Kamis, 01 November 2012

Road To Kampung Naga (Naga Village)

Oleh : Abdurrahman MBP


Perjalanan menuju Kampung Naga sangat mudah ditempuh, jika kita dari arah Bandung maka dapat menempuh dua arah yang berbeda, yaitu melalui Tasikmalaya atau melalui Garut. Jika melewati Tasikmalaya maka perjalanan berjarak kurang lebih 30 Km dari kota Tasikmalaya. Sedangkan perjalanan dari Bandung membutuhkan waktu sekitar 3 jam menujukota Tasikmalaya. Bagi yang menaiki kendaraan umum maka dari Bandung bisa naik bis umum atau mobil elf dengan trayek Bandung-Tasikmalaya dan turun di Terminal Indihiang. Dari sini perjalanan dilanjutkan dengan naik mobil elf dengan trayek Tasikmalaya-Garut. Sayangnya angkutan ini sering kali tidak sampai ke terminal Indihiang Tasikmalaya sehingga bagi yang ingin meneruskan perjalanan ke Garut harus mencari angkutan tersebut di Rancabango (kurang lebih 5 KM dari Terminal Indihiang Tasikmalaya. Perjalanan dari Tasikmalaya ke Garut membutuhkan waktu sekitar 1,5 jam perjalanan normal, sedangkan bila banyak berhenti atau ngetem maka bisa membutuhkan waktu sekitar 2 jam perjalanan. Jika ingin naik mobil elf Tasikmalaya-Garut maka turun tepat di depan pintu gerbang Kampung Naga.
Jika menggunakan jalur Bandung-Garut-Singaparna maka maka jarak tempuhnya kurang lebih 160 KM, sementara dari Kota Garut berjarak 26 KM. Jika berangkat dari bandung maka bisa menggunakan mobil “Diana” atau “Sony Putra” dengan trayek Bandung-Singaparna. Angkutan bis ini cukup praktis karena cukup naik satu kali kemudian turun di depan Kampung Naga dengan ongkos Rp. 20.000,-. Sayangnya mobil jenis ini tidak begitu banyak jumlahnya sehingga harus bersabar menunggunya. Bis AKAP (Antar Kota Antar Propinsi) juga bisa digunakan yaitu Bis dengan trayek Jakarta-Singaparna melalui Bandung dan Garut, bis ini juga melalui depan Kampung Naga, namun lagi-lagi bis ini hanya pada jam tertentu saja lewatnya. Untuk angkutan menuju Kampung Naga dari Bandung melalui jalur Garut dianjurkan untuk mencari angkutan bis “Diana” atau “Sony Putra” apabila tidak ada juga bisa menggunakan elf jurusan Bandung-Garut sampai ke Terminal Guntur Garut, setelah itu dilanjutkan dengan naik elf jurusan Garut-Tasikmalaya dan turun di depan pintu gerbang Kampung Naga.

### Cuplikan Data

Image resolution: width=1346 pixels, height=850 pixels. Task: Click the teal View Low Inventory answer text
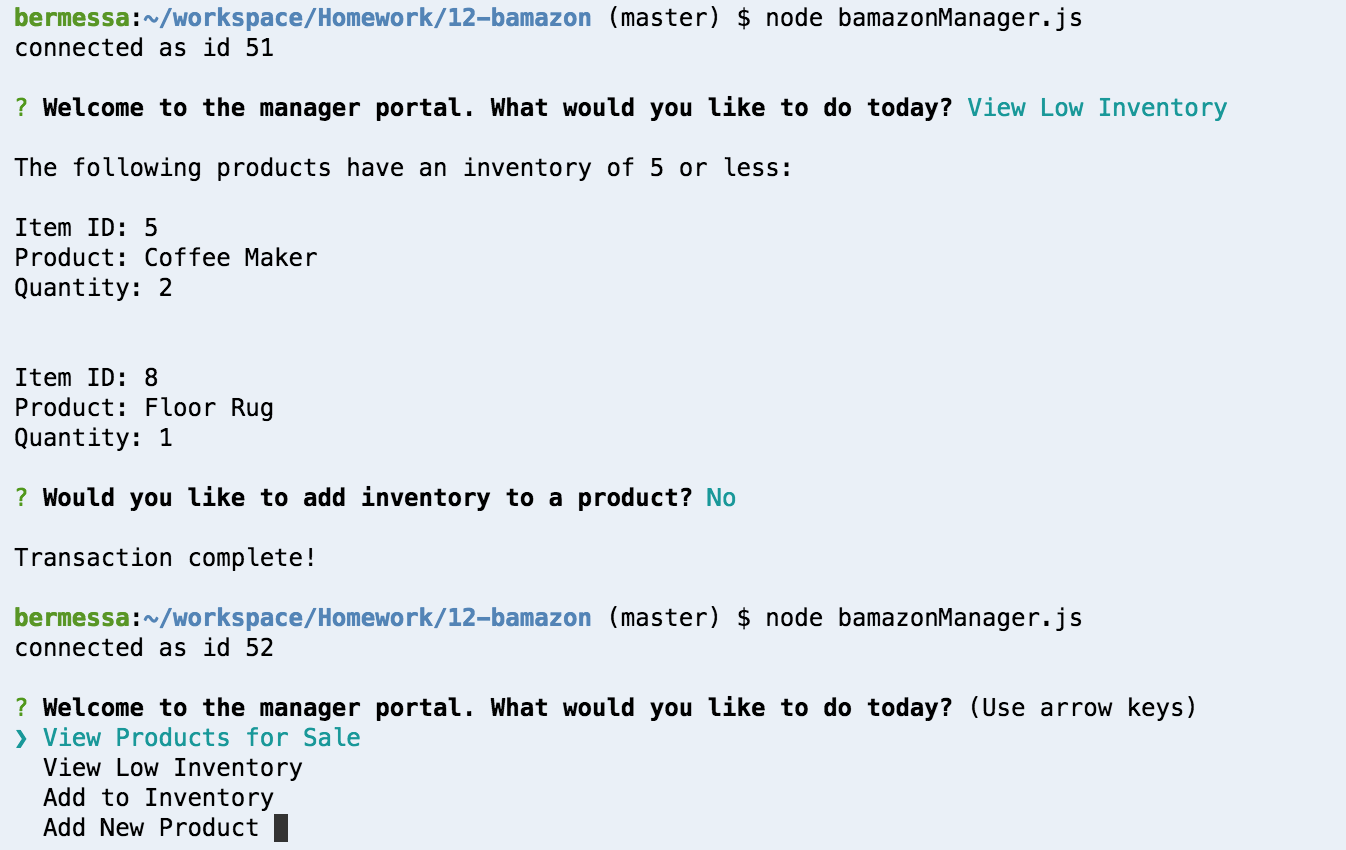[1097, 108]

### Yang Harus Dikerjakan
Tolong lanjutkan tulisan tentang perjalanan menuju Kampung Naga, mulai setelah kalimat terakhirnya.

### Hasil Akhir
Untuk mengetahui arah Kampung Naga maka terdapat sebuah plang yang menunjuk ke arah Kampung Naga. Jika perjalanan dari arah Tasikmalaya maka plang tersebut berada di sebelah kiri jalan, sedangkan jika perjalanan dari arah Garut maka plang tersebut berada di sebelah kanan. Ciri yang paling menonjol ketika hampir sampai ke Kampung Naga adalah tampak di kiri-kanan jalan raya lembah dan perbukitan yang menghijau dengan sawah model terasering yang tersusun rapi. Jika perjalanan dari arah Tasikmalaya maka kita harus menyeberang jalan terlebih dahulu, sedangkan jika dari arah Garut maka turun langsung menuju lokasi Kampung Naga.
Memasuki lokasi Kampung Naga pengunjung disambut oleh sebuah gapura[1] dengan atap terbuat dari injuk dengan tinggi kurang lebih 5 meter. Di bagian kanan gapura terdapat pohon Caringin (Beringin) besar yang memberikan kesan sejuk, menurut Bapak Abdul Majid salah seorang pemilik kios di depan gapura, pohon caringin  ini ditanam bersamaan dengan dibangunnya terminal tempat parkir Kampung Naga. Sementara di bagian kiri terdapat papan bertuliskan “Tanah ini milik Pemerintah Kabupaten Tasikmalaya” tertulis luas tanah 2.635 M2, Nomor Sertifikat 10.
Melangkah masuk ke dalam tepatnya ke Terminal (tempat parkir kendaraan), tampak lokasi parkir yang cukup luas dengan model parkir serong sehingga memungkinkan hingga sepuluh bis besar terparkir di situ. Pada bagian sebelah kiri terdapat sebuah bangunan yang berfungsi sebagai tempat menyimpan drum-drum minyak tanah. Bangunan sebelahnya adalah Kantor Pusat Informasi dan Kantor Koperasi Warga Kampung Naga dengan nama “Sauyunan”. Bangunan ini juga menjadi Kantor Perhimpunan Pramuwisata Kampung Naga yang disingkat “Hipana”. Bersebelahan dengan kantor ini berjajar kios-kios cenderamata  yang menjual produk-produk masyarakat Kampung Naga dan sekitarnya. Sementara di sebelahnya lagi terdapat banguan yang digunakan untuk tempat pembakaran sampah. Maju ke depan lagi terdapat sebuah bangunan yang belum jadi yang akan digunakan untuk loket parkir dan kios cinderamata.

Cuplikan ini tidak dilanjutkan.